Meaningful Use and Pediatrics

The American Recovery and Reinvestment Act of 2009 (ARRA) contained a portion (Title XIII of Division A), referred to as HITECH, that is intended to support a broad effort to accelerate the adoption of Health IT and utilization of qualified Electronic Health Records (EHRs).

The main way that HITECH tries to encourage widespread adoption of EHRs is through bonus payments to physicians who are able to demonstrate “meaningful use of a certified EHR.” These payments are to be paid out through the Centers for Medicare and Medicaid Services (CMS) – after all, HITECH incentive moneys are public moneys, and it makes sense to pay them out through the current pubic option of healthcare payments (Medicare and Medicaid). CMS has issued its Meaningful Use “notice of proposed rulemaking” (NPRM), and is currently in the 60-day open comment period before issuing finalized rules.

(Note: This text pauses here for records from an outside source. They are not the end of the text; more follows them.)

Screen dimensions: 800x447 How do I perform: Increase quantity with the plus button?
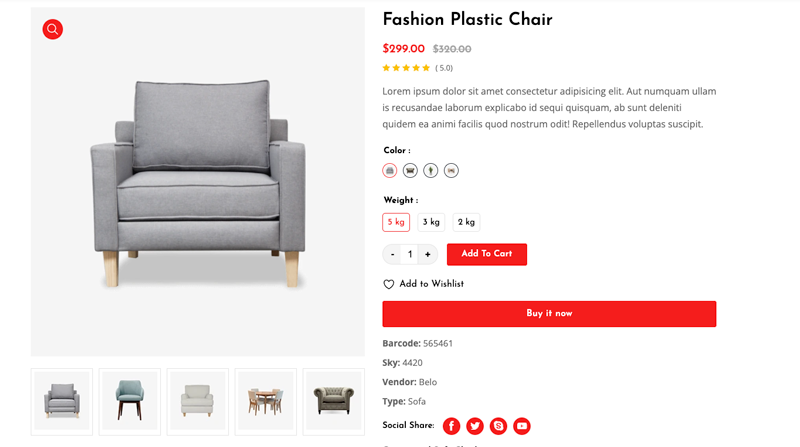[428, 254]
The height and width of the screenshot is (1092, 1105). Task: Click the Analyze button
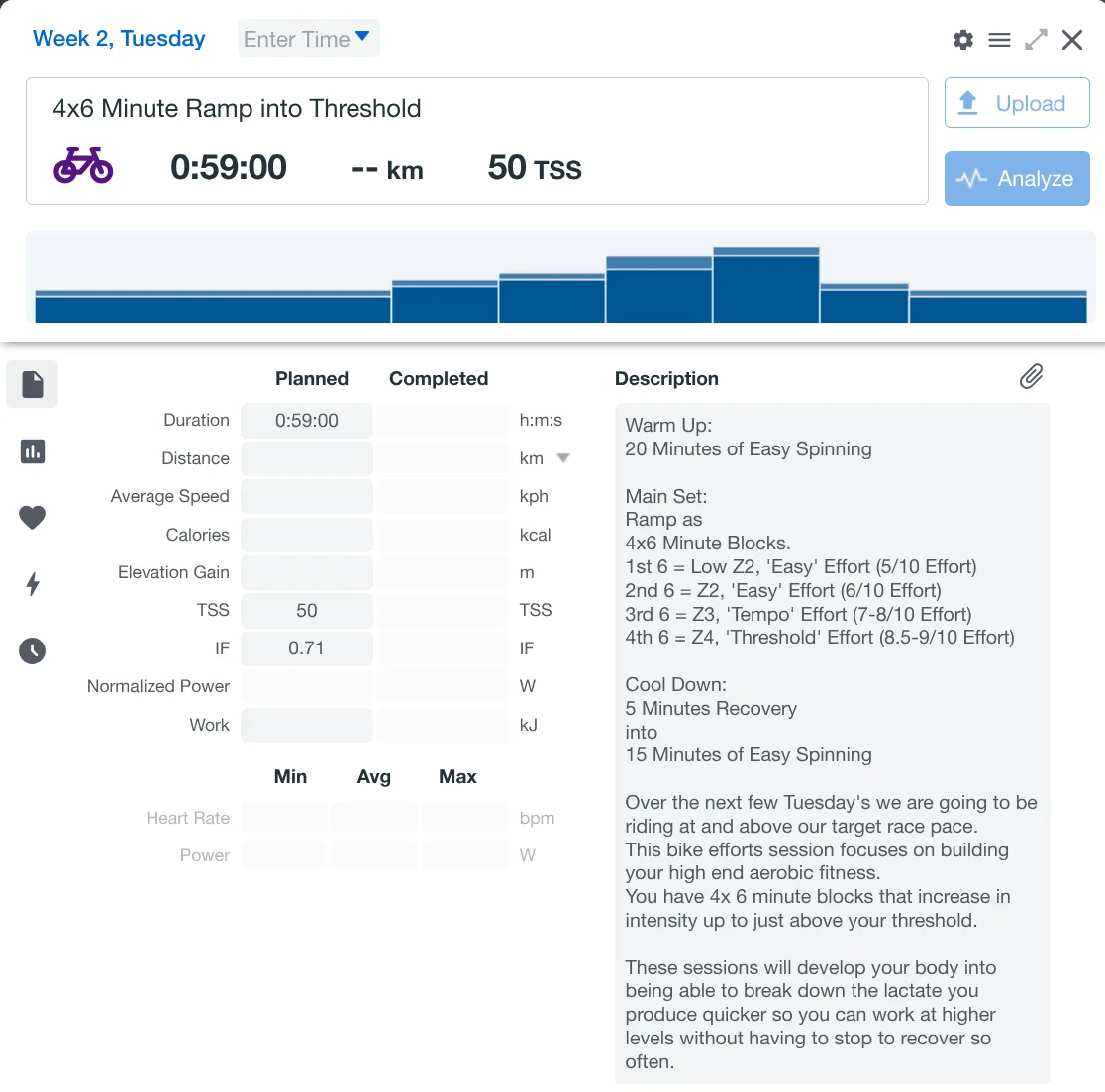pos(1017,179)
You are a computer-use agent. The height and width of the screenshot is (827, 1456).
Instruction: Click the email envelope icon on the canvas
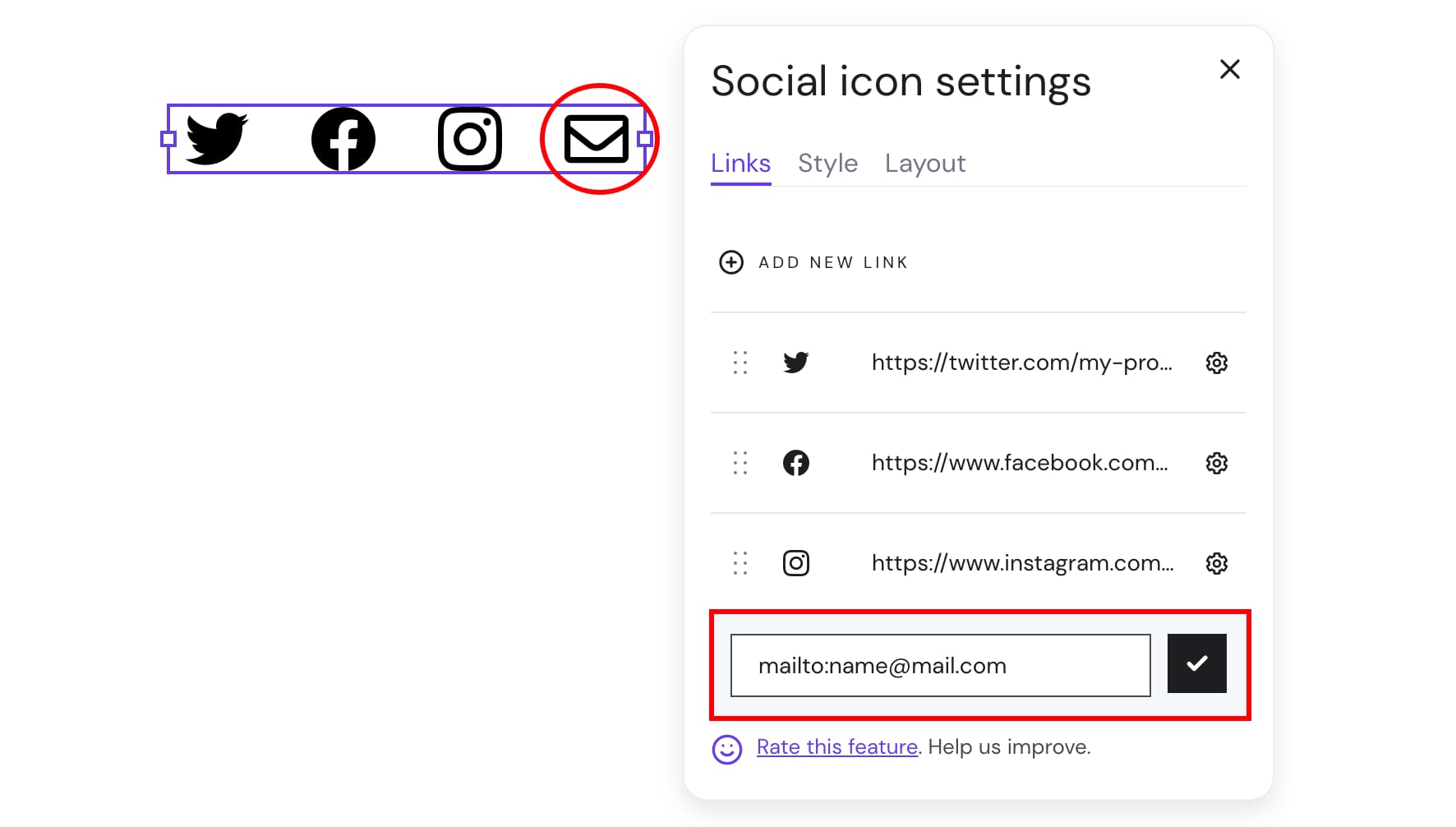click(597, 139)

Physicians can qualify for Meaningful Use incentive payments through one of several avenues. For physicians who participate in Medicare fee-for-service payments, the 2011 incentive payments would be 75% of the total Medicare allowed charges billed by the physician, up to a limit of $18,000. The bonuses diminish each year, and cumulatively add up to $44,000.

Physicians and hospitals who participate in Medicare Advantage programs (Medicare HMOs) can also access Meaningful Use incentive moneys, if their Medicare Advantage (MA) organization (e.g. a risk-taking IPA) submits a request to participate this way. MA organizations must make sure their physicians did not already receive the maximum incentive moneys through the Fee-for-Service pathway already, so as to avoid “double dipping” into the incentive pool.

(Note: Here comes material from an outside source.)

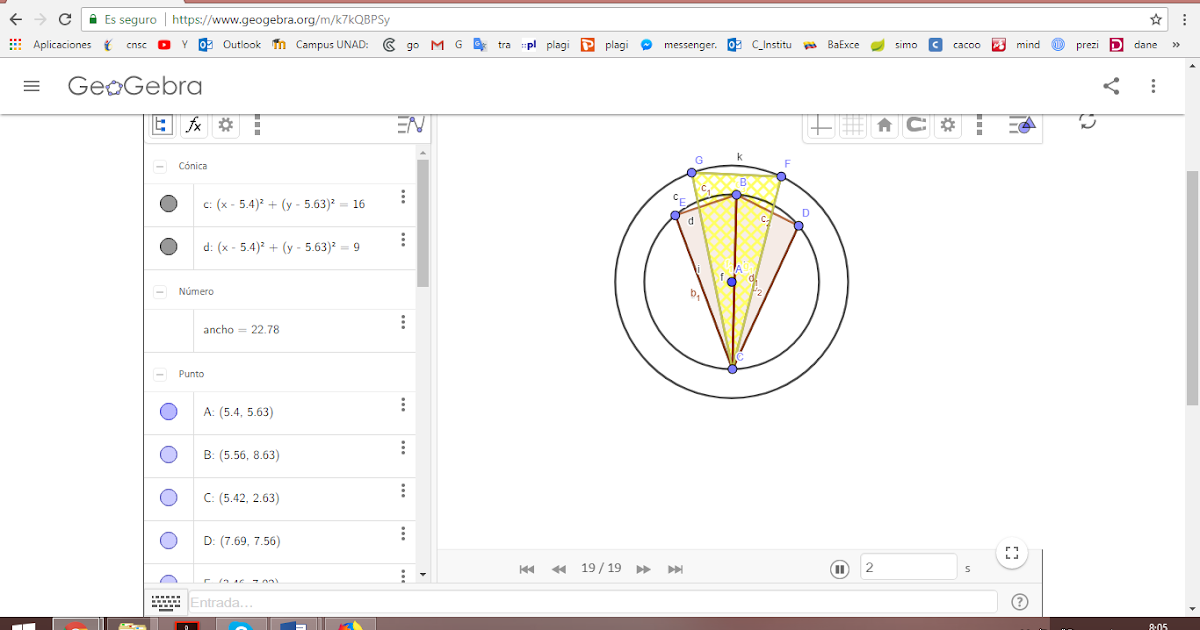Collapse the Punto section
Screen dimensions: 1200x630
click(x=159, y=373)
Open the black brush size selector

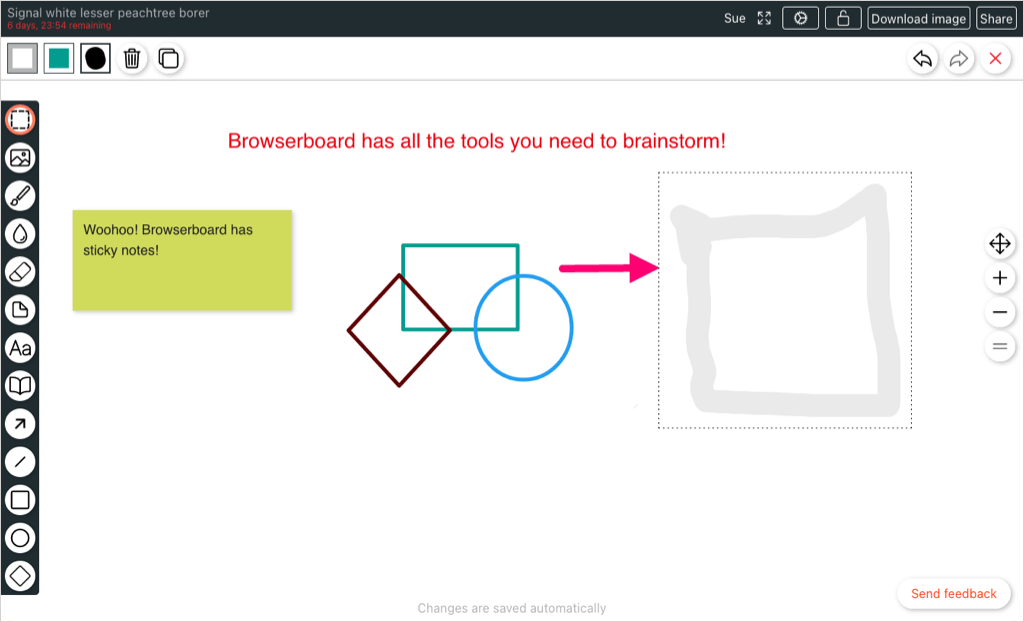pos(95,59)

A third pathway through which physicians can receive Meaningful Use incentives is through Medicaid. States, at their option, can receive HITECH money to encourage physician adoption of EHR technology. The states administer the distribution of these moneys, like they administer the distribution of Medicaid payments at the state level.

To qualify for Meaningful Use incentives through the Medicaid path, a physician needs a minimum threshold Medicaid volume in his/her practice – 30% of all patients served must be Medicaid (during a 90-day reporting period); or if the physician practices in a FQHC or RHC, then 30% of the patient load must be “needy individuals” as defined by those programs. Pediatricians only need to demonstrate 20% of their volume coming from Medicaid, and acute care hospitals only need 10% of their volume to qualify (see table 26, page 288 of the NPRM).

So, where does this leave pediatricians? After all, pediatrics is a major cornerstone of the primary care base of any coordinated health care delivery system. Does this leave pediatrics at a disadvantage?

The nature of pediatric practice is such that Medicare is not a significant part of their practice (except for disabled children), and thus the major thrust of Meaningful Use incentives doesn’t apply here. Therefore, the only avenue left for pediatrics is the Medicaid option – and it only works for practices that have more than 20% of their volume as Medicaid.

Medicaid patients are unevenly distributed among healthcare practitioners, largely owing to low reimbursement and high administrative costs – a study in 2006 showed a growing trend where Medicaid patients are increasingly concentrated among a smaller proportion of physicians who tend to practice in large groups, hospitals, academic medical centers and community health centers. The result is that most community pediatricians, not affiliated with these institutions, do not significantly service the Medicaid population – and certainly do not have more than 20% of their practice as Medicaid.

Perhaps this is an unanticipated result from the HITECH Meaningful Use incentive system. Except for the relatively small percentage of “Medicaid doctors,” most pediatricians do not have a pathway for access to Meaningful Use incentives. Yet the intent of ARRA, and of the Office of the National Coordinator for health IT (ONC), is to encourage physicians everywhere to adopt EHRs. For this important pillar of primary care, however, such incentives are effectively cut off. Appreciation of this fact is important, going forward, and hopefully CMS and the ONC will find a way to address it – pediatricians, like all others, need to have access to the same kind of incentives, support and encouragement to adopt and meaningfully use modern EHR technology.


Robert Rowley, MD
Chief Medical Officer, Practice Fusion, Inc.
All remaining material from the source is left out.